ПРИВЕДЁННЫЙ ТЕКСТ:

● ● ●

Сложная история. Почему пожилая минчанка принимает помощь чужих людей, но не хочет идти домой?
О жизни на вокзале: "Тут люди, милиция, тут я буду спасенная"
Журналистов пожилая Анна Ковзанович принимала в номере гостиницы "Экспресс", что неподалеку от вокзала. Туда ее забрала сердобольная минчанка, там пенсионерка и рассказала нам о своих скитаниях.После того, как Анна Александровна ушла из дома, сначала жила по подругам и знакомым, потом в госпитале и даже в Доме милосердия.
– С 14 на 15 октября, на Покрова, я пошла на вокзал. До этого всю ночечку стояла возле магазина "Алми", возле нейкай машины. Так замерзла! Серая кофточка была грязная в мешках - так я ее достала, надела и так достояла до утра, пока транспорт начал ходить. Транспорта дождалась и пошла у цэркву. А потом ужо на вокзал.
Бабушка говорит, что ночевала в зале ожидания железнодорожного вокзала – причем сначала в не слишком приметном месте, где у нее пропала шапка.
– Як обворовали – пошла в другое место, которое на виду. Тут люди, милиция, тут я буду спасенная. Я ж не пью, не курю, не развратничаю, своими мыслями занятая, своими книжками – читаю, когда есть возможность. Крестик поцелую, як нихто не видит – люди ж всякие, и неверующие есть.
Покупала еду пожилая женщина в магазинах неподалеку, ела на вокзале.
– Вот теперь еще я ж не думала, что меня сюды заберут – батон не открытый и хлеб у меня есть, – указывает бабушка рукой в сторону гостиничного шкафчика.

● ● ●

ЗАДАНИЕ A:
Преобразуйте в таблицу Markdown часть записей, которая начинается с первой строки записей и заканчивается строкой, содержащей "coordinates (1260, 52).", включительно. Назовите столбцы "№" и "Строка", поставьте в них номер и саму строку, а пустые строки пропустите.

● ● ●

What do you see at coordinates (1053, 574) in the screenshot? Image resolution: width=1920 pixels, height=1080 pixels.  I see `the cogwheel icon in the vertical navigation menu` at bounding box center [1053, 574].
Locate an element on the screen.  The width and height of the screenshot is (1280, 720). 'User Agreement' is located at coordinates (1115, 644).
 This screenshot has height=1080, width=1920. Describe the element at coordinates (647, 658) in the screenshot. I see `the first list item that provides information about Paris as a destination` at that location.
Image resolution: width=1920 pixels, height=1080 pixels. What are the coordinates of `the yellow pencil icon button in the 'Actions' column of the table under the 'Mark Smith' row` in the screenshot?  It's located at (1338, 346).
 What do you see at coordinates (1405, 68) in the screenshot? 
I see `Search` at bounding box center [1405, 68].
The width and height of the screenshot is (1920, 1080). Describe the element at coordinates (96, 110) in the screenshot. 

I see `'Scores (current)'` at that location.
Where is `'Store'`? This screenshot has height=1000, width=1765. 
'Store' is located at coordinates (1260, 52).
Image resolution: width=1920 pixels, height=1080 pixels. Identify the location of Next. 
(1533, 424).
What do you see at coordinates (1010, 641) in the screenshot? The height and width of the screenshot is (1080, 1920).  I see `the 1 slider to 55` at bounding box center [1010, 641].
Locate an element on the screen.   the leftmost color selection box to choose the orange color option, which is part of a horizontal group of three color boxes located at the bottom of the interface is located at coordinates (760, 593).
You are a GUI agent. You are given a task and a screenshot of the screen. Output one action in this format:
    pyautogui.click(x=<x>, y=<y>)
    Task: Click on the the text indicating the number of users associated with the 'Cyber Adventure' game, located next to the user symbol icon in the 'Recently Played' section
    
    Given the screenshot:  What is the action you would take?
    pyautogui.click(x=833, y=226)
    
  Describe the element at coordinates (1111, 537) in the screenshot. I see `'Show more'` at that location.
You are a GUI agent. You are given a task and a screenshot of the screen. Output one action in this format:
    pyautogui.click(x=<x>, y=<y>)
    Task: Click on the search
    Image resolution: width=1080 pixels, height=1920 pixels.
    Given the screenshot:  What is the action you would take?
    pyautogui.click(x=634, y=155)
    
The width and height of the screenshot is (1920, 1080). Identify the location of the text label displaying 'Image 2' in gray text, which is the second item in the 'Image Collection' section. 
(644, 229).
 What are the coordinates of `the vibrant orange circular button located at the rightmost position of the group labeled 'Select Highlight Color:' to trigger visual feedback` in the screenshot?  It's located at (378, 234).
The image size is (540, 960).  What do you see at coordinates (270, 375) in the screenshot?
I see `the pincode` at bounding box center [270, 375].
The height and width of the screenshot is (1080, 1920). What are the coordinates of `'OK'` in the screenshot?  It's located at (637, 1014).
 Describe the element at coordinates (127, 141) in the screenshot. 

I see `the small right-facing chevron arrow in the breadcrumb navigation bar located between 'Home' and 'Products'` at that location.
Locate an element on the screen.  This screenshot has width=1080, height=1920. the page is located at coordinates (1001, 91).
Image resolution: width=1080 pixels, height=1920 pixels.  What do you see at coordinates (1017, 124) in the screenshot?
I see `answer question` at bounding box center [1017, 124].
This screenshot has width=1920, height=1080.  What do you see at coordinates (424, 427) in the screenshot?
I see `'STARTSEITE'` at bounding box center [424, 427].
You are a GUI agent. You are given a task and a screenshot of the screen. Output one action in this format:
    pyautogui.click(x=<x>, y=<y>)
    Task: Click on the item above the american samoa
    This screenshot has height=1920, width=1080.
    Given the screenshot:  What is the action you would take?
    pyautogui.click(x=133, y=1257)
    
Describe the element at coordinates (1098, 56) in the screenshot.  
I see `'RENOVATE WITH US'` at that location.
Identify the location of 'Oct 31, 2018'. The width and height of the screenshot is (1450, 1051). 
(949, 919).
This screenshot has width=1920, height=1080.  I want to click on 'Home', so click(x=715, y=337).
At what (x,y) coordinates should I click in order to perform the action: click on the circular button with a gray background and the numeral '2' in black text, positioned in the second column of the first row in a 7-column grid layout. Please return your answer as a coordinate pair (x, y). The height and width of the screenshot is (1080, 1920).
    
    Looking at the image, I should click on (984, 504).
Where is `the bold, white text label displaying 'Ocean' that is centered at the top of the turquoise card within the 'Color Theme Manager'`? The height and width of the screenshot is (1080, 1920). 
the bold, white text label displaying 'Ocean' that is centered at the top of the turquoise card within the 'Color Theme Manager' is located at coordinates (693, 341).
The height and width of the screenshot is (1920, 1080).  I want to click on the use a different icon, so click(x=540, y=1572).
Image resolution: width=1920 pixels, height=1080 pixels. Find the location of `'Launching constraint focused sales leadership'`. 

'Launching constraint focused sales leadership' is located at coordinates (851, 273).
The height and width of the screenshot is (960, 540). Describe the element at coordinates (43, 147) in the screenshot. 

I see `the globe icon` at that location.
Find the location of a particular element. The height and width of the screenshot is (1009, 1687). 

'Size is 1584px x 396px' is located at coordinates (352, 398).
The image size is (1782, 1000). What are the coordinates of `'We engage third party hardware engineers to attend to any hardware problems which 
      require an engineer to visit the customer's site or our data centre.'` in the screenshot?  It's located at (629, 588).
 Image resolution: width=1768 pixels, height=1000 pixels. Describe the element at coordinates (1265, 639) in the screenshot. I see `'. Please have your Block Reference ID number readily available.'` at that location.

● ● ●

ЗАДАНИЕ B:
Повторите без изменений фрагмент статьи о пенсионерке на вокзале, который начинается со слов "Покупала еду пожилая" и заканчивается словами "сторону гостиничного шкафчика.".

ОТВЕТ НА ЗАДАНИЕ A:
| № | Строка |
|---|---|
| 1 | What do you see at coordinates (1053, 574) in the screenshot? Image resolution: width=1920 pixels, height=1080 pixels.  I see `the cogwheel icon in the vertical navigation menu` at bounding box center [1053, 574]. |
| 2 | Locate an element on the screen.  The width and height of the screenshot is (1280, 720). 'User Agreement' is located at coordinates (1115, 644). |
| 3 |  This screenshot has height=1080, width=1920. Describe the element at coordinates (647, 658) in the screenshot. I see `the first list item that provides information about Paris as a destination` at that location. |
| 4 | Image resolution: width=1920 pixels, height=1080 pixels. What are the coordinates of `the yellow pencil icon button in the 'Actions' column of the table under the 'Mark Smith' row` in the screenshot?  It's located at (1338, 346). |
| 5 |  What do you see at coordinates (1405, 68) in the screenshot?  |
| 6 | I see `Search` at bounding box center [1405, 68]. |
| 7 | The width and height of the screenshot is (1920, 1080). Describe the element at coordinates (96, 110) in the screenshot.  |
| 8 | I see `'Scores (current)'` at that location. |
| 9 | Where is `'Store'`? This screenshot has height=1000, width=1765.  |
| 10 | 'Store' is located at coordinates (1260, 52). |

ОТВЕТ НА ЗАДАНИЕ B:
Покупала еду пожилая женщина в магазинах неподалеку, ела на вокзале.
– Вот теперь еще я ж не думала, что меня сюды заберут – батон не открытый и хлеб у меня есть, – указывает бабушка рукой в сторону гостиничного шкафчика.